I've been sharing the odd beer and an occasional cup of tea with a chap called Geoff Davies recently. Geoff is the bloke who set up the legendary Liverpool record store Probe and then went on to create the indie record label Probe Plus.
I always thought Probe Plus was a label for noisy punks with three chords and anger management issues. It is actually, but that's certainly not all that you'll find there. Geoff kindly filled my pockets with all kinds of old CDs from the different bands that have appeared on his label over the years and, cliche as it is, I'm finding myself actually interested in music for the first time in ages.
Some of the stuff is hard to listen to and some of it is not my cup of tea at all, but bands like The She, 420, Dead Poppies, The Onset and The Doonicans have reminded me that there's loads of good music out there that I haven't heard yet. I really should stick my head outside of my La's, McNabb, Waterboys bubble every once in a while.

:: Extracted entries ::
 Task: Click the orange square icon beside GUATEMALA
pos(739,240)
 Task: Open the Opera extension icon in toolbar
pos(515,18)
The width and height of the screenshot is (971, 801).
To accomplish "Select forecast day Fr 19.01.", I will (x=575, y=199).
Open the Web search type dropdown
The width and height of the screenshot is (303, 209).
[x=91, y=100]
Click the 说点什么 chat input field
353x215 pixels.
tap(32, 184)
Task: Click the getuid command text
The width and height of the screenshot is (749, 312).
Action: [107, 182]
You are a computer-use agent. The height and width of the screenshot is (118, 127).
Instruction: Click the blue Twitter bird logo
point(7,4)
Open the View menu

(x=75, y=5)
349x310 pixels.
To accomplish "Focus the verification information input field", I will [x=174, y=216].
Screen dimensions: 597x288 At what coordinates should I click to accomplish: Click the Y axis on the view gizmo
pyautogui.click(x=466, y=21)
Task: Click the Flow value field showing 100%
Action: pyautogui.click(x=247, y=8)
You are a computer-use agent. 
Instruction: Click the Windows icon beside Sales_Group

:: Task 1 ::
From the Probe Plus post, reproduce the passage from "I've been sharing" up to and including "time in ages.".
:: Task 2 ::
Write the next part of the Probe Plus post, picking up right after its final sentence.
Nothing in the records is needed for this.

:: Written response 1 ::
I've been sharing the odd beer and an occasional cup of tea with a chap called Geoff Davies recently. Geoff is the bloke who set up the legendary Liverpool record store Probe and then went on to create the indie record label Probe Plus.
I always thought Probe Plus was a label for noisy punks with three chords and anger management issues. It is actually, but that's certainly not all that you'll find there. Geoff kindly filled my pockets with all kinds of old CDs from the different bands that have appeared on his label over the years and, cliche as it is, I'm finding myself actually interested in music for the first time in ages.

:: Written response 2 ::
I met Geoff at a Half Man Half Biscuit gig in Preston before Christmas (he's the band's manager, of sorts) and he's patiently put up with me badgering him ever since about working together on some kind of potted history of Probe and Probe Plus.
Maybe that will happen, maybe it won't but either way, he's a fascinating bloke. His head is full of tales about the shop and the bands that made underground waves in the 70s and 80s and he's more than happy to talk about them.
In fact he thinks there are a lot better tales to tell than one about an old record shop and the owner's gigantic collection of underground records.
One of them is about Crass, the anarcho punk band of the early 80s. Given that he used to distribute records to just about every indie record shop in the north of England, Geoff had a fairly good idea of what sold and what didn't. Crass sold - and then some.
He played one of their records to me when I visited his house a few weeks ago. It was hard going for someone with sensitive ears like me (!), but the story behind it is astonishing. The sales figures would make Simon Cowell's eyes water and Geoff reckons the band were easily selling enough singles to be number one in the charts.
But guess what - they never even made the top 100. Given that they were hell bent on disrupting the Thatcher regime and that for long periods they were rumoured to be under surveillance by MI5, conspiracy theories abound.
Fascinating stuff, even if you don't like the music.